Rewrite the stretch of entries below, from the line containing "Given: Click the Export download icon" through the line containing "pyautogui.click(x=338, y=221)", as a JSON list of strings with one string per line. Omit blank lines.
● ● ● ● ●
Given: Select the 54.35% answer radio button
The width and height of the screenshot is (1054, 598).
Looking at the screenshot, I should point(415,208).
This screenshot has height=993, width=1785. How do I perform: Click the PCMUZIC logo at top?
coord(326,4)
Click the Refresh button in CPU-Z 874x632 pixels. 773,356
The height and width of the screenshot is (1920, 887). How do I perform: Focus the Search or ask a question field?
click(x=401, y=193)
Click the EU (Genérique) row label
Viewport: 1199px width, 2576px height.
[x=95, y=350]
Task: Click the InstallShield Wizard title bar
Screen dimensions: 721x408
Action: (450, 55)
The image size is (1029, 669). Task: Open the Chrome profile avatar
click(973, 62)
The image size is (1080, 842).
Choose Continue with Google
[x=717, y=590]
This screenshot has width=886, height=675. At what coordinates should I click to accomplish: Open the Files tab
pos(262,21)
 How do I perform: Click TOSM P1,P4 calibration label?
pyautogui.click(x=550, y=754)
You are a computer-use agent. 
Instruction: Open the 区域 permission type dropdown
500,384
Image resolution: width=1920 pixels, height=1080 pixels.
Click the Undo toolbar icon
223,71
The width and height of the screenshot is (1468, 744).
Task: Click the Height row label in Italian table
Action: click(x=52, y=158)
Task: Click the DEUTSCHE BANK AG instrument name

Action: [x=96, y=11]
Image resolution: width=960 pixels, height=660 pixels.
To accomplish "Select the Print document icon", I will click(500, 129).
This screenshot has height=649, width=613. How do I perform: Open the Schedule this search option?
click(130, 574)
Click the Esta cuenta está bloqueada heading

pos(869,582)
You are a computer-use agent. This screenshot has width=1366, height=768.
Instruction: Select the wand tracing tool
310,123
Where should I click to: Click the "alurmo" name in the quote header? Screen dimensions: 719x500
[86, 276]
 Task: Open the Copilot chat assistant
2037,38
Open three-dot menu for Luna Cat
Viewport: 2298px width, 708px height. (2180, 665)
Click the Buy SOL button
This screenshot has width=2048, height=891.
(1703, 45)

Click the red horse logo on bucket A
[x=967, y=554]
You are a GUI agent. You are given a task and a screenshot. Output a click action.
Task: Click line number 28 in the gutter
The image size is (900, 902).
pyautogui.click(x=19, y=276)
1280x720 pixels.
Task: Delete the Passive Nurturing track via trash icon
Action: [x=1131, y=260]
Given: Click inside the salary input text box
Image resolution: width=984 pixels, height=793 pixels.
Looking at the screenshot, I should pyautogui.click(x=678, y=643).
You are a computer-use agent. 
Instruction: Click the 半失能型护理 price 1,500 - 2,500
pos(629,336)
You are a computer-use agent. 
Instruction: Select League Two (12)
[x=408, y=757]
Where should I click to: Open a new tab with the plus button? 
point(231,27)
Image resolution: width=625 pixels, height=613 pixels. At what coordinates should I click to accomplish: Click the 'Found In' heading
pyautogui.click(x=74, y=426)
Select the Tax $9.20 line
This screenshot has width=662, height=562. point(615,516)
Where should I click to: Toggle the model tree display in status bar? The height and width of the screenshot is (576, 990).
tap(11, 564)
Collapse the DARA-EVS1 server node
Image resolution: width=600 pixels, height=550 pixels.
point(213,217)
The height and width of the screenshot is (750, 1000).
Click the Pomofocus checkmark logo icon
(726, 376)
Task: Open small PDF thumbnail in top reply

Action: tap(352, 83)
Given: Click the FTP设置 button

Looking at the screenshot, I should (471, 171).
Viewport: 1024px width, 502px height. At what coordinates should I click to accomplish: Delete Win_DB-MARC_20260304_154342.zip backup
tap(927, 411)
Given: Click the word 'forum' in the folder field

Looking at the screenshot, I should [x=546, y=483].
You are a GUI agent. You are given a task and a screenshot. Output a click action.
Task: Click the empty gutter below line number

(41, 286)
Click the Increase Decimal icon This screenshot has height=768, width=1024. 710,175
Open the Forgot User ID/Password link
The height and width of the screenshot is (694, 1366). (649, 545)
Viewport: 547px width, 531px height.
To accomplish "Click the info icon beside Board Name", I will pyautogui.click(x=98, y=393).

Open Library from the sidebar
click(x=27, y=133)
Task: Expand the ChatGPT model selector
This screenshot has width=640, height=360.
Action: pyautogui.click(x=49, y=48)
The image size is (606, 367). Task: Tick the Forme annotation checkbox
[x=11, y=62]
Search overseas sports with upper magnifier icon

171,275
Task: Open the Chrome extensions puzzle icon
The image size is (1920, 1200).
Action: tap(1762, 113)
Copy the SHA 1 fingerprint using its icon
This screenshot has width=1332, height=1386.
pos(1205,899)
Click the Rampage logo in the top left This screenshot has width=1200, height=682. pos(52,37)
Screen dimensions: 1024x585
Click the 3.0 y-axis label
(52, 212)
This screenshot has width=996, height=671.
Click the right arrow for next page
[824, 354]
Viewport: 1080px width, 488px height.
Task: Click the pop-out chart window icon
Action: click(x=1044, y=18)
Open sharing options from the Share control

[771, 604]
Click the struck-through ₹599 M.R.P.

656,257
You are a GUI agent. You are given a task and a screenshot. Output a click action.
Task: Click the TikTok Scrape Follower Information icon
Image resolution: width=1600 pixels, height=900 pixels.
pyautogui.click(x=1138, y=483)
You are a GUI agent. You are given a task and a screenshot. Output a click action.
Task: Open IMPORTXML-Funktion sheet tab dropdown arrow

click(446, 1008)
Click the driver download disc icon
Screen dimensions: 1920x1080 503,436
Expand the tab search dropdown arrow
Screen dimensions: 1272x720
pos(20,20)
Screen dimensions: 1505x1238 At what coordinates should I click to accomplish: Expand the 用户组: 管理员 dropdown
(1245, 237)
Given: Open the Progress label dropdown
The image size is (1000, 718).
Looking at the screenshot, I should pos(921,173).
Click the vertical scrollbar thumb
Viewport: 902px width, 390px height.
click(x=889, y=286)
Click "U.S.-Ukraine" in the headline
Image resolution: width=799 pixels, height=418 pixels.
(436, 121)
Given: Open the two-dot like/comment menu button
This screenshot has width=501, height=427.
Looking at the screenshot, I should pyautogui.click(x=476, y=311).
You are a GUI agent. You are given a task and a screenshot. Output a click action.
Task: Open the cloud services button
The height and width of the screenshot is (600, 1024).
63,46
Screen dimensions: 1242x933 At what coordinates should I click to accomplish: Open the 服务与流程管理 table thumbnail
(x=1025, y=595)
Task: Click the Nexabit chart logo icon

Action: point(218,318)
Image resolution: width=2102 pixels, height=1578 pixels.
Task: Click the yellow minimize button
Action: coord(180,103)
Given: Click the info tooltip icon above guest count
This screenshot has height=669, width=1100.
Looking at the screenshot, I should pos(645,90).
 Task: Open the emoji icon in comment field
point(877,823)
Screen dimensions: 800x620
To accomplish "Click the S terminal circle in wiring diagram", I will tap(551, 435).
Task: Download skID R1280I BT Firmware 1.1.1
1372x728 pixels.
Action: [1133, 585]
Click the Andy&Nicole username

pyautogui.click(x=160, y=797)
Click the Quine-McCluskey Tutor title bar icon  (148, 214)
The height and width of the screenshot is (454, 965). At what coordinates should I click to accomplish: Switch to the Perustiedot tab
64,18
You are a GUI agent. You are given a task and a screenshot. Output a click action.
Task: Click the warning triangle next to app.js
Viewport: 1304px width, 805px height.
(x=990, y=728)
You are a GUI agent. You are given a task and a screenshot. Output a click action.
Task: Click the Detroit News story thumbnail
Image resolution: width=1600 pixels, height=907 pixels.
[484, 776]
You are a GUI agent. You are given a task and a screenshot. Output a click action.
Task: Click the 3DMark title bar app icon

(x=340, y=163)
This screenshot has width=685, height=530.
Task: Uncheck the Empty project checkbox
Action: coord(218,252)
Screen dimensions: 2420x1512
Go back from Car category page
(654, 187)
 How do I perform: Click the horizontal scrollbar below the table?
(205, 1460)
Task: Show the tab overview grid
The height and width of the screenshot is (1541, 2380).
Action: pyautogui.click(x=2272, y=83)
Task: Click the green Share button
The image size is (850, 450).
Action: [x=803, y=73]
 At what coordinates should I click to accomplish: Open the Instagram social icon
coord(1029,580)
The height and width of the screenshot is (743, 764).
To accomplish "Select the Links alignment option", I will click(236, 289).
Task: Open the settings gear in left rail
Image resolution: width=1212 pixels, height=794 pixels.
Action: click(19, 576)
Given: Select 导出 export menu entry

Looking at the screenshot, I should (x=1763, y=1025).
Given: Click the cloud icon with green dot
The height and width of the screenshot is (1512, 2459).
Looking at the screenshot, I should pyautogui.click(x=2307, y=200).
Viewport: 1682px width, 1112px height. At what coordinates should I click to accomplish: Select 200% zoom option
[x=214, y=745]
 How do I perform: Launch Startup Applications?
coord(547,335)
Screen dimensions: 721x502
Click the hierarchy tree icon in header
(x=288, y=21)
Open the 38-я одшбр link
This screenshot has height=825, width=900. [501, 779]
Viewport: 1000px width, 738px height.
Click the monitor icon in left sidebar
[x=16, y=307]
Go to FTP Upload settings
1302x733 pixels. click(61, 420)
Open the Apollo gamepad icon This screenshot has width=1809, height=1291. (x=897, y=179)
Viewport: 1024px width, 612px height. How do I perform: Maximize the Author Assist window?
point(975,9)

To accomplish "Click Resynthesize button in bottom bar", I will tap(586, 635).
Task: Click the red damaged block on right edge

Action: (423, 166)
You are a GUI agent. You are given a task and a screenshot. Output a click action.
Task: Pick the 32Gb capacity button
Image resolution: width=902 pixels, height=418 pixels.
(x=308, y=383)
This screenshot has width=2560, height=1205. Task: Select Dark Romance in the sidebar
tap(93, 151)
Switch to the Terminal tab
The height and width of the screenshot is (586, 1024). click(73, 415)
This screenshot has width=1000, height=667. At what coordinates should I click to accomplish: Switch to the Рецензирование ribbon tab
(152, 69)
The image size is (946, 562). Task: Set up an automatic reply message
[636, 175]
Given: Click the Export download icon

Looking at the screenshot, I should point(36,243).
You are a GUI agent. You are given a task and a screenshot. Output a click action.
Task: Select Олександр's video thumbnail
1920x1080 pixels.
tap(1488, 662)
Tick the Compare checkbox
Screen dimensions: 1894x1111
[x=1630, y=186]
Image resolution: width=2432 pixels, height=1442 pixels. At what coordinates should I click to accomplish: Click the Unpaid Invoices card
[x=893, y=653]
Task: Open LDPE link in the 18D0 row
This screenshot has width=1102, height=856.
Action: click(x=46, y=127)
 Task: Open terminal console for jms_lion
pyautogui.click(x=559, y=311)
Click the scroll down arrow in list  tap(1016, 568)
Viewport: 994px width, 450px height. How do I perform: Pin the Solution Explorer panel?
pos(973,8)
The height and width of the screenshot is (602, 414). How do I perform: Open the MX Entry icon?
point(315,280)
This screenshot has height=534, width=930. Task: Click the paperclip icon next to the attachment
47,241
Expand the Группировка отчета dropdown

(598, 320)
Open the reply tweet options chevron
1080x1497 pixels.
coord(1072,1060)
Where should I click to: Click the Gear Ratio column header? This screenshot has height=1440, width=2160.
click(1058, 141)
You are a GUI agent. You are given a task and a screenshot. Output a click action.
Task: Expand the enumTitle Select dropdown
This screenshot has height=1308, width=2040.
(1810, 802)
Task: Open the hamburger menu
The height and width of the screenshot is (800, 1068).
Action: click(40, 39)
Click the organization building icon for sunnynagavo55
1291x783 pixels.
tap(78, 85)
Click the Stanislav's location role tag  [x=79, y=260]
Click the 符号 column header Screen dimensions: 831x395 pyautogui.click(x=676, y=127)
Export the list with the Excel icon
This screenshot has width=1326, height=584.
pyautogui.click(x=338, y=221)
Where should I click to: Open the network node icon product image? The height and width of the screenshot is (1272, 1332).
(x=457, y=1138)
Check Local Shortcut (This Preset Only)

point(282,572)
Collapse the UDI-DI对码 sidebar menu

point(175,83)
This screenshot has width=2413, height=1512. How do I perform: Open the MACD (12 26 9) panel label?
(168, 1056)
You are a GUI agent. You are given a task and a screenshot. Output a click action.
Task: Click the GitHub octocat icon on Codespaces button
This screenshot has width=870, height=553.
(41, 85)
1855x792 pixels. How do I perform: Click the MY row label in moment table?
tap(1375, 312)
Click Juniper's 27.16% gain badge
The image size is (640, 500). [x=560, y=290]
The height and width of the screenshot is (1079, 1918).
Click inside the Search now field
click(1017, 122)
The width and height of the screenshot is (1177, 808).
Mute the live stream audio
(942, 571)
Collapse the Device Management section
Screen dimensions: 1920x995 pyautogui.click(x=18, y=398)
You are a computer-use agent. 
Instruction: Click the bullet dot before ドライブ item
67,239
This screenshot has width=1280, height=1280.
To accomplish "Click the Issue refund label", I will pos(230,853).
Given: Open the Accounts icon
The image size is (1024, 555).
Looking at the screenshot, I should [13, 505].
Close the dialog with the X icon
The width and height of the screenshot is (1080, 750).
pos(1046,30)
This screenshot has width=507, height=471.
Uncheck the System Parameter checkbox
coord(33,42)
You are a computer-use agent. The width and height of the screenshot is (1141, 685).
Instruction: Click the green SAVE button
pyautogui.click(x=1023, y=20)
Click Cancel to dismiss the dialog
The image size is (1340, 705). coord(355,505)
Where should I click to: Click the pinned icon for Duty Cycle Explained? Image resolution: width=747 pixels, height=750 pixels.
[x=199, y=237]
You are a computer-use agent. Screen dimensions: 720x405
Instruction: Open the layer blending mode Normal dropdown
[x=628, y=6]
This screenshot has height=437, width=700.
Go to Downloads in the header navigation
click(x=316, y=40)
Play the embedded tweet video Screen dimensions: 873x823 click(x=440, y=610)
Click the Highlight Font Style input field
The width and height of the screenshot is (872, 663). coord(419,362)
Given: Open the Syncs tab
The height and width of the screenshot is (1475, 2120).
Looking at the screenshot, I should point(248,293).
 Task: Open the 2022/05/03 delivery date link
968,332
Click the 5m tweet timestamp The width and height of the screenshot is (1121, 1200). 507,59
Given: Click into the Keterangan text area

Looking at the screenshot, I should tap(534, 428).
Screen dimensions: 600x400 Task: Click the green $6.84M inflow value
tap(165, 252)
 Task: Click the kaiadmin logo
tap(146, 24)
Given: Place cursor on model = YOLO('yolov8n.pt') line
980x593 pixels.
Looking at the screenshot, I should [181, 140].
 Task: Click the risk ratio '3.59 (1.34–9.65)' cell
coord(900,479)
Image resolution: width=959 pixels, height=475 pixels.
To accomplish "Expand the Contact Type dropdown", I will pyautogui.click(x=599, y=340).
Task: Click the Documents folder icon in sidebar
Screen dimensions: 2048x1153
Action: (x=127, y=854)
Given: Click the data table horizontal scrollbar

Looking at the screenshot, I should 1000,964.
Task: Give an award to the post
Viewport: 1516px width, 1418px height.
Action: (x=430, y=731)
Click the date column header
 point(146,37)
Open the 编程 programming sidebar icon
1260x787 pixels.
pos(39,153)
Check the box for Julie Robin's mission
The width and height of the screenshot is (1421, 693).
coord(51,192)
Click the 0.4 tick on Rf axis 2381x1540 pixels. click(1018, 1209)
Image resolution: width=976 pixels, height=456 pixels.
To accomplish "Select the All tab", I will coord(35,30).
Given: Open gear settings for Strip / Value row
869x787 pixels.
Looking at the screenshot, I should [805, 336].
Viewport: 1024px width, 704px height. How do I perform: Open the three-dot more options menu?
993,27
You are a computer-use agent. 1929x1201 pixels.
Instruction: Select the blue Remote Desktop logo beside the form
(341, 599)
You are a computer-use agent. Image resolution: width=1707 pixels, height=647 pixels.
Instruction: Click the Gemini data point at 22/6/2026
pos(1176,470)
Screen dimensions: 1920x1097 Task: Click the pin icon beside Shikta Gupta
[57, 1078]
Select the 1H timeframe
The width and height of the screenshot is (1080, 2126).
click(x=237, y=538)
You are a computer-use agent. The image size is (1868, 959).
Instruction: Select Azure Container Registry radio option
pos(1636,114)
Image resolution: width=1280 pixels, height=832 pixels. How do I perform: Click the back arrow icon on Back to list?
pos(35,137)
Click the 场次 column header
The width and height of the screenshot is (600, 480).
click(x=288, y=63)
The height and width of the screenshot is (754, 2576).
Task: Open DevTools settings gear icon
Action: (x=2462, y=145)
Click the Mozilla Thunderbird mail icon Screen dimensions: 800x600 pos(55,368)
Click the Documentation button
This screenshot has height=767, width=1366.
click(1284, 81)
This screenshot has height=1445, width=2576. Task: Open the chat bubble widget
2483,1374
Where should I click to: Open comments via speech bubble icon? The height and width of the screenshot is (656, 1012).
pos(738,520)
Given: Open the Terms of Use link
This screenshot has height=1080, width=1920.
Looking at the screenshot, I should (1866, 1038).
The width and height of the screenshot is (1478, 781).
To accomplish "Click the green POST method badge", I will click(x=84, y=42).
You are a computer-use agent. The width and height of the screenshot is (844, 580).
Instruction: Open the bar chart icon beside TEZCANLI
● ● ● ● ●
▶ _Solved problem_:
[
  "Given: Click the Export download icon",
  "Looking at the screenshot, I should point(36,243).",
  "You are a GUI agent. You are given a task and a screenshot. Output a click action.",
  "Task: Select Олександр's video thumbnail",
  "1920x1080 pixels.",
  "tap(1488, 662)",
  "Tick the Compare checkbox",
  "Screen dimensions: 1894x1111",
  "[x=1630, y=186]",
  "Image resolution: width=2432 pixels, height=1442 pixels. At what coordinates should I click to accomplish: Click the Unpaid Invoices card",
  "[x=893, y=653]",
  "Task: Open LDPE link in the 18D0 row",
  "This screenshot has width=1102, height=856.",
  "Action: click(x=46, y=127)",
  " Task: Open terminal console for jms_lion",
  "pyautogui.click(x=559, y=311)",
  "Click the scroll down arrow in list  tap(1016, 568)",
  "Viewport: 994px width, 450px height. How do I perform: Pin the Solution Explorer panel?",
  "pos(973,8)",
  "The height and width of the screenshot is (602, 414). How do I perform: Open the MX Entry icon?",
  "point(315,280)",
  "This screenshot has height=534, width=930. Task: Click the paperclip icon next to the attachment",
  "47,241",
  "Expand the Группировка отчета dropdown",
  "(598, 320)",
  "Open the reply tweet options chevron",
  "1080x1497 pixels.",
  "coord(1072,1060)",
  "Where should I click to: Click the Gear Ratio column header? This screenshot has height=1440, width=2160.",
  "click(1058, 141)",
  "You are a GUI agent. You are given a task and a screenshot. Output a click action.",
  "Task: Expand the enumTitle Select dropdown",
  "This screenshot has height=1308, width=2040.",
  "(1810, 802)",
  "Task: Open the hamburger menu",
  "The height and width of the screenshot is (800, 1068).",
  "Action: click(40, 39)",
  "Click the organization building icon for sunnynagavo55",
  "1291x783 pixels.",
  "tap(78, 85)",
  "Click the Stanislav's location role tag  [x=79, y=260]",
  "Click the 符号 column header Screen dimensions: 831x395 pyautogui.click(x=676, y=127)",
  "Export the list with the Excel icon",
  "This screenshot has width=1326, height=584.",
  "pyautogui.click(x=338, y=221)"
]